6. Basing on the pleadings, learned trial Judge settled the
appropriate issues. Thereupon the parties went to trial adducing
evidence in support of respective claims. However, disbelieving
the version of the appellant, learned trial Judge accepted the
claim of the respondent and decreed the suit as prayed.
7. The appellant preferred A.S.No.15 of 2017 on the file of
the Court of learned VI Additional District Judge, Prakasam
District at Markapur, where learned appellate Judge, after
reappraisal of the evidence, settling an appropriate point for
determination agreed with the view by the trial Court and
consequently, the appeal was dismissed with costs confirming
the judgment and the decree of the trial Court. It is, against the
same, the appellant sought to present this second appeal.

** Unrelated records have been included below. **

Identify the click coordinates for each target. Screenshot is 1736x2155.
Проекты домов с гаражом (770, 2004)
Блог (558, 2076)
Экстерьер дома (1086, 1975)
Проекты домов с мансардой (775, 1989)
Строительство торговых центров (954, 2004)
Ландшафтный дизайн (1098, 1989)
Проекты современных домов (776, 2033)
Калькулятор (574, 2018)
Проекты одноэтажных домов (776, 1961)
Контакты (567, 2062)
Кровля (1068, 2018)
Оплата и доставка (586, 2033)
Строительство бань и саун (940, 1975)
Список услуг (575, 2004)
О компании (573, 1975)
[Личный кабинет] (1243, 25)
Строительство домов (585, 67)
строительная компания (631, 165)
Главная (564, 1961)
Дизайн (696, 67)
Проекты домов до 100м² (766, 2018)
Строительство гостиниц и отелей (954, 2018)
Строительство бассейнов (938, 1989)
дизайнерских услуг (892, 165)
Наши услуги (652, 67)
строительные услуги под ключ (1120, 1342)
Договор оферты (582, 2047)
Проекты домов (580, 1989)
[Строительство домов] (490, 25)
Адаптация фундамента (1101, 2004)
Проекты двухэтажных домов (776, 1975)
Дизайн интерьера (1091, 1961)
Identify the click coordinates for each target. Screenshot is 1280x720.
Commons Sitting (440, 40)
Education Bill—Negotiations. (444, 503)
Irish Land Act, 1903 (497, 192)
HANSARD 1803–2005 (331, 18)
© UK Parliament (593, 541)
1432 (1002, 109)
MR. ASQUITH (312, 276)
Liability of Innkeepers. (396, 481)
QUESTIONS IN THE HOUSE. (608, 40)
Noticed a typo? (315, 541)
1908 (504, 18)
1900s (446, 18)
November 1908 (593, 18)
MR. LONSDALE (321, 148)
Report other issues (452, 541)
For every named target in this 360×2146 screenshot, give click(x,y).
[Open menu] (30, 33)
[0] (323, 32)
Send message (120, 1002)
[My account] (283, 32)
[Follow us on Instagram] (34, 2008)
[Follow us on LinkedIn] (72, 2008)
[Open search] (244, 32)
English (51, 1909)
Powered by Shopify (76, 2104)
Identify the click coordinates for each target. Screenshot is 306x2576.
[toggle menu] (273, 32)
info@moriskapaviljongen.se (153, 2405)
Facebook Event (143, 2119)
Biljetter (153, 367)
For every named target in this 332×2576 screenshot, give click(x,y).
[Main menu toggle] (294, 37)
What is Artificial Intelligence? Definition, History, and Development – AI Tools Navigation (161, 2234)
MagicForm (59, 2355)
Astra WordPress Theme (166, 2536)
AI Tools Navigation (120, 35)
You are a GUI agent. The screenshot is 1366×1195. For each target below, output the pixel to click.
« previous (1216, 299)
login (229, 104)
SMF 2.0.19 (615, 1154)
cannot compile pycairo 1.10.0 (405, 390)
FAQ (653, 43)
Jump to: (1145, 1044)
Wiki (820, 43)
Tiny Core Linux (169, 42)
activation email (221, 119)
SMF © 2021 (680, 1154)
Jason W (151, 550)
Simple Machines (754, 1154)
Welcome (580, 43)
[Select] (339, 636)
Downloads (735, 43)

8. Ms.P.Indu, learned counsel for the appellant, strenuously
contended that both the Courts below improperly appreciated
the material on record and despite the fact that the scribe of the
suit promissory note supported the version of the appellant,
giving a different dimension to this transaction, decreeing the
suit is on account of erroneous appreciation of evidence.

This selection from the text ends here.